В салоне певица подняла крышку пианино, взяла несколько грустных аккордов, посмотрела в окно и захлопнула.
– Какая тоска!
Кричал пароход, из мути наплывал встречный, тащил мокрую баржу с дровами, с выглядывающей из-под грязной рогожи головой.
– Второй день мы едем, – говорила певица, смотря на замутившиеся в дожде берега, – кажется, целое государство проехали… и только представить всю нашу Россию!…
– Дистанция огромного размера!
– Всматриваюсь я, думаю… Чем живут эти все здесь… Что у них хоть немножко яркого в жизни? Куда-то идут, бегут, везут, валят бревна… точно переезжают все и никак не могут устроиться…
Баритон ходил по салону, засунув руки в карманы, и, раздумывая о чем-то своем, посвистывал. Певица сидела с ногами на диване, кутаясь в мех. Позванивали хрустали на столе, и розовые шапки гортензий мерно дрожали в работе машины.
– «Мы едем… поздно… меркнет день…» Дальше? Это Тютчева, кажется…
– Может, и Тютчева-чева, а может, и Пушкина-кина… – в такт шагам отозвался баритон. – Не помню, как дальше. Ехали бы мы в купе с вами…
– Оставьте. Да… Кругом леса, неуют… кому-то выгрузили пианино… Кому нужно здесь пианино!

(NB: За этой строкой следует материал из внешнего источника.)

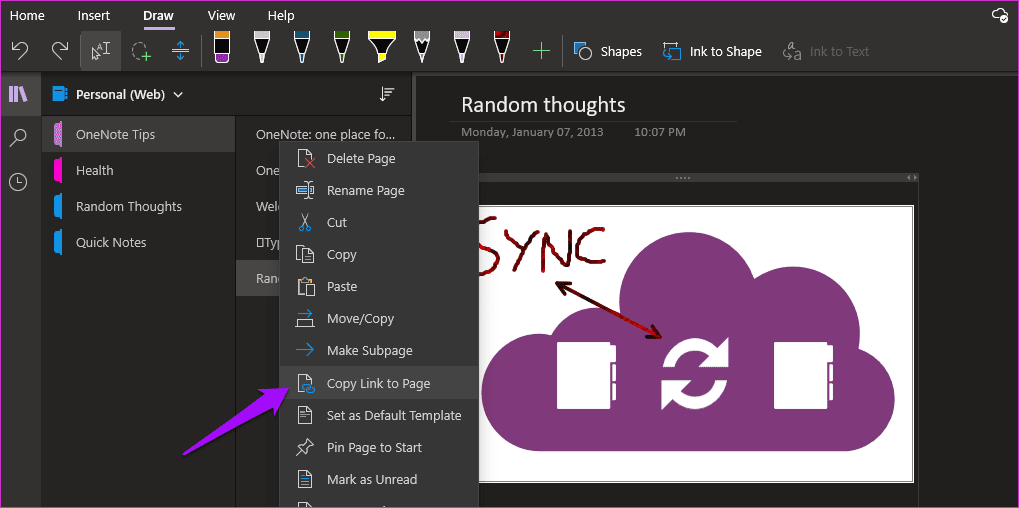
Task: Click the Ink to Shape button
Action: coord(712,51)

– Какой-нибудь попадье. Будет попадья играть, а поп будет танцевать… а волки – выть…
– Живешь в городе, не замечаешь… Петербург, Москва, культура, яркая жизнь… А отсюда… все они какие-то пылинки, светлые точечки… – она вся запряталась в мех, и только большие глаза ее грустно глядели в окно в передней стене, по которому брызгал дождь, – во всем этом. Вся Россия – огромная, серая, а мы в ней… будто какой-то малюсенький придаток… как то пианино у леса.

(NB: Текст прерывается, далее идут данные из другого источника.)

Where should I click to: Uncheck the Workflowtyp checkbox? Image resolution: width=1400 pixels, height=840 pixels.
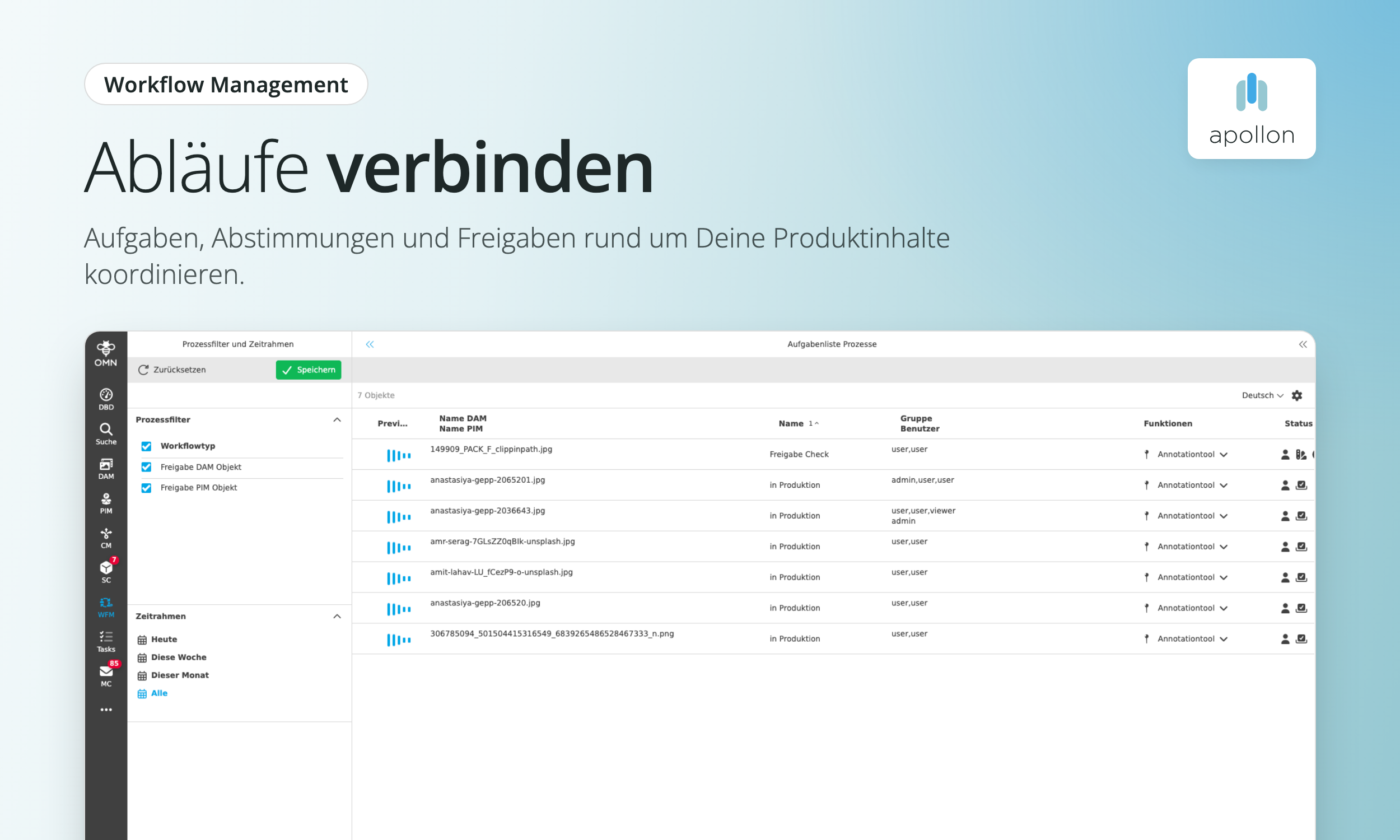pyautogui.click(x=147, y=446)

– Зачем так мрачно! – с чувством сказал баритон, проглядывая обеденную карту. – Гм… йоганисберг имеется… Позволяете?
– А, все равно! Вся жизнь, эта вот и везде, идет каким-то своим серым путем, куда-то идет, идет… а мы только скользим, скользим… и мне кажется иногда, что она кем-то обижена… Будни, будни…
– Смотрите, как огни зажигают, – кивнул на окно баритон.

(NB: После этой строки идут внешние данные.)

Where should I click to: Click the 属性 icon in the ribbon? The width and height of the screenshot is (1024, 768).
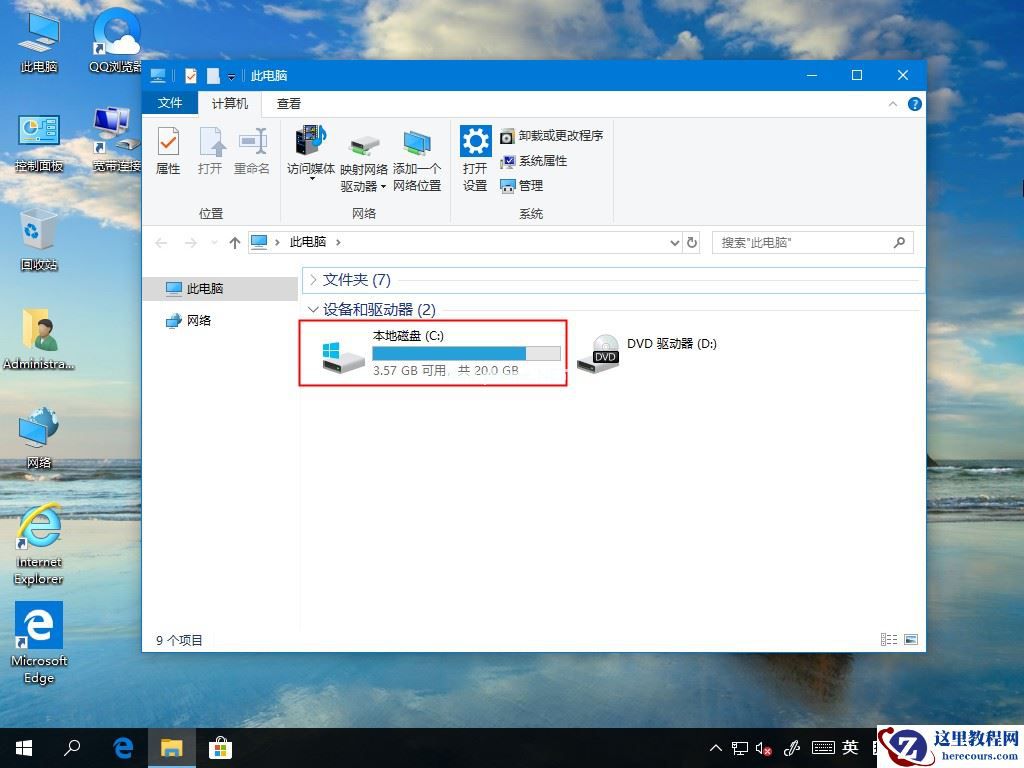point(169,150)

Начинали загораться огни баканов – красные, белые. Из окна салона было видно, как в прыгающей на волнах лодочке возился человек около белого колпачка. Они проводили его, следя, как вспыхивало и гасло. И чем дальше шел пароход – больше было огней на воде и черноты в небе. Барометр упал, предсказывая бурю. Да она уже и начинала шуметь порывами. Стоял в мути нарастающий шорох. То леса шумели, невидные. То волны накатывали в берега.
– Какой ветер!
К ночи стало тревожней. Чаще вскрикивал пароход, чуть пошлепывал в черноте, нащупывая дорогу. Чаще подавал с носа осипший голос:
– Во-симь!… де-вить!!.
Они сидели у переднего окна, к носу, и в скупом свете лампочки с передовой мачты видели чью-то копошащуюся мокрую кожаную спину.
– Под таба-ак! – веселый кричал голос. – Не маячи-ит!!
– Не мая-чит!! – выше перекидывал другой, мальчишеский, наверху где-то передавал штурвалу. Радостно вскрикивал пароход – так! так! – колокол бил отбой, и кожаная спина проваливалась.
Часов около одиннадцати, когда они ужинали, пароход заскребся и стал.
– Сели-таки! – воскликнул баритон и постучал ножичком. – Сели? – спросил он служившего им седенького официанта.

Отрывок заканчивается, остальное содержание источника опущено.